## Short task 1
In the entries, rewrite the part that opens with the line containing "Navigate to NNG" and closes with the end of the entries, changing "breadcrumb" to "navigation trail" and leaving everything else as it is.

These developments emerged during the 1991 Gulf War, leading to talk of a “revolution in military affairs”. But this soon appeared hyperbolic and premature, especially after 9/11 when the big fight was not against a “peer competitor” but against ruthless terrorists. The big US counterinsurgency campaigns in Iraq and Afghanistan drew attention to challenges quite different to those faced in conventional warfare against regular armies, requiring a sophisticated understanding of local politics and culture.

In 2014, the first Russian moves against Ukraine involved such a wide range of capabilities – from regular forces to sponsored militias to cyber-hackers to social media propagandists – that one single capability no longer seemed central to modern warfare; that it instead required lots of different types of capabilities. The most popular adjective to capture this feature was “hybrid”. When this term was first introduced in 2006, with Israel’s fight against Hezbollah in Lebanon, the combination of regular and irregular forces was highlighted. It seemed as if the Russian leadership had developed a whole new theory of conflict around mixing and matching different capabilities. Although this claim was later judged to have been exaggerated, Russia was still actively exploring the possibilities of attacks exploiting digital networks.

A variety of activities could be covered under this “cyber” heading. They largely corresponded to familiar “behind the front lines” activities – sabotage, propaganda, subversion and espionage. As commonly discussed in the West, cyberattacks were closest to sabotage – interfering with administrative networks or power supplies – and propaganda – using social media to spread fake news and false narratives. From the Russian perspective subversion and espionage could be used both defensively and offensively, reflecting its view of the fragility of all socio-political systems, including its own. Moscow was convinced that Western governments were stirring up disaffected Russians, and also that it could undermine those same governments by spreading alarm and despondency among their populations. These non-traditional forms of warfare seemed to appeal to Russia, because of the Kremlin’s interest in finding ways of hurting others while still proclaiming innocence. Prior to 2022 it was often argued that it suited Russia better to work in this murky “grey zone”, avoiding both the risks of war and the rules of peace.

Hybrid and multi domain

When concerns about this grey zone began to surface over the past decade, usually with reference to Iran and China as well as Russia, the point was not that the activities undertaken in it were non-violent, as in many cases they clearly were not. They were significant because they could be undertaken covertly, or at least with some level of deniability, and, most importantly, they could be sustained, possibly indefinitely, without spilling over into open conflict.

## Input data
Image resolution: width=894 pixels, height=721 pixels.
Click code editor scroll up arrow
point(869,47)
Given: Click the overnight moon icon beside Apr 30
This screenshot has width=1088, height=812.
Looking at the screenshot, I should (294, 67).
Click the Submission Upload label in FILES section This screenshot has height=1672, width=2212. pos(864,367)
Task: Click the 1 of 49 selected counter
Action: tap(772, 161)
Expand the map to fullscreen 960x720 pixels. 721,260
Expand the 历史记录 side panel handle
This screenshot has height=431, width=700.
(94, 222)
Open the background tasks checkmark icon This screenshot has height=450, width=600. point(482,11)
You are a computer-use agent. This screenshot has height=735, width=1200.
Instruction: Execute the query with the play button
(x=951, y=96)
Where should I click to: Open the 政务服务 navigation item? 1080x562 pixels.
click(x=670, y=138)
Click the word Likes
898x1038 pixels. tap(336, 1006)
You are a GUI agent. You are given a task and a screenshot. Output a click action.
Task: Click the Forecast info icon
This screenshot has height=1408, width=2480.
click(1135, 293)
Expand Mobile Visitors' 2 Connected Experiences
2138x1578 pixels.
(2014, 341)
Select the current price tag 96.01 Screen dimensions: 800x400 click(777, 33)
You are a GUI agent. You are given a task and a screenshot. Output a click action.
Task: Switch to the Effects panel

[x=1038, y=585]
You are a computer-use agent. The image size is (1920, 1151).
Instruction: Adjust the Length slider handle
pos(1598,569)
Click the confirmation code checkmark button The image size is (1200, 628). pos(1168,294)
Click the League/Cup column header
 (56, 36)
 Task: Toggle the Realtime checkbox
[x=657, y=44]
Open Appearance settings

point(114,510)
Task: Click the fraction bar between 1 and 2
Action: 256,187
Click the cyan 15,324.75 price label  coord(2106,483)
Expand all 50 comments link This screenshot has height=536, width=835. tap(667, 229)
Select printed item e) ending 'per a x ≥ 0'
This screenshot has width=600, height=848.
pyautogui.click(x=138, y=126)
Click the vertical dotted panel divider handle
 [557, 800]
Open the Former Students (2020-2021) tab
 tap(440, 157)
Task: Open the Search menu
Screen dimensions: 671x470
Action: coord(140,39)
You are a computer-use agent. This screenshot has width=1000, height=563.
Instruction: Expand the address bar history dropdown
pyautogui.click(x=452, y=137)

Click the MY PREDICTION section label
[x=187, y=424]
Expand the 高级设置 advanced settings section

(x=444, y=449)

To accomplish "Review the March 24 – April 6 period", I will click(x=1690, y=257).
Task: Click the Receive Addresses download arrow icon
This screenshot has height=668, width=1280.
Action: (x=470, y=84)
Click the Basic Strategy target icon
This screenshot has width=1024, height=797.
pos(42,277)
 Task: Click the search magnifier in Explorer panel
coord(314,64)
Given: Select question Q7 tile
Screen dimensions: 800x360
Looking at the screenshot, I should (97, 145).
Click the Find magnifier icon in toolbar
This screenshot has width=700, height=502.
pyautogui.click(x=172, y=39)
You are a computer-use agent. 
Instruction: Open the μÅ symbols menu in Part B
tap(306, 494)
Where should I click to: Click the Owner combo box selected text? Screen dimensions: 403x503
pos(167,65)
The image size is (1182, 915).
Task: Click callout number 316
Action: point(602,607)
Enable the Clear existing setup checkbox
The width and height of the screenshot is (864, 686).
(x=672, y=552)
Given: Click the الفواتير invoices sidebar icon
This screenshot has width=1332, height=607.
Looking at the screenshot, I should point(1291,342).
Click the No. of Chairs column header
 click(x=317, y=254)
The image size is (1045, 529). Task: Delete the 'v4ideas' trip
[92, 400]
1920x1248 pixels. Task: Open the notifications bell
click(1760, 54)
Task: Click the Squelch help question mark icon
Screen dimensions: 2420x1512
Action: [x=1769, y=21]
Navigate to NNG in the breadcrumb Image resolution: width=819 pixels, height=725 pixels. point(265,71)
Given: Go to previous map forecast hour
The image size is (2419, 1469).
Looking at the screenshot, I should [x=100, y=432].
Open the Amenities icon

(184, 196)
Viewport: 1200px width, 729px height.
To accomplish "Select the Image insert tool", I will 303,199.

## Short task 2
Output the part of the passage on modern warfare that opens with the words containing "These developments emerged" and closes with "politics and culture.", reproducing it word for word.

## Written solution 1
Navigate to NNG in the navigation trail Image resolution: width=819 pixels, height=725 pixels. point(265,71)
Given: Go to previous map forecast hour
The image size is (2419, 1469).
Looking at the screenshot, I should [x=100, y=432].
Open the Amenities icon

(184, 196)
Viewport: 1200px width, 729px height.
To accomplish "Select the Image insert tool", I will 303,199.

## Written solution 2
These developments emerged during the 1991 Gulf War, leading to talk of a “revolution in military affairs”. But this soon appeared hyperbolic and premature, especially after 9/11 when the big fight was not against a “peer competitor” but against ruthless terrorists. The big US counterinsurgency campaigns in Iraq and Afghanistan drew attention to challenges quite different to those faced in conventional warfare against regular armies, requiring a sophisticated understanding of local politics and culture.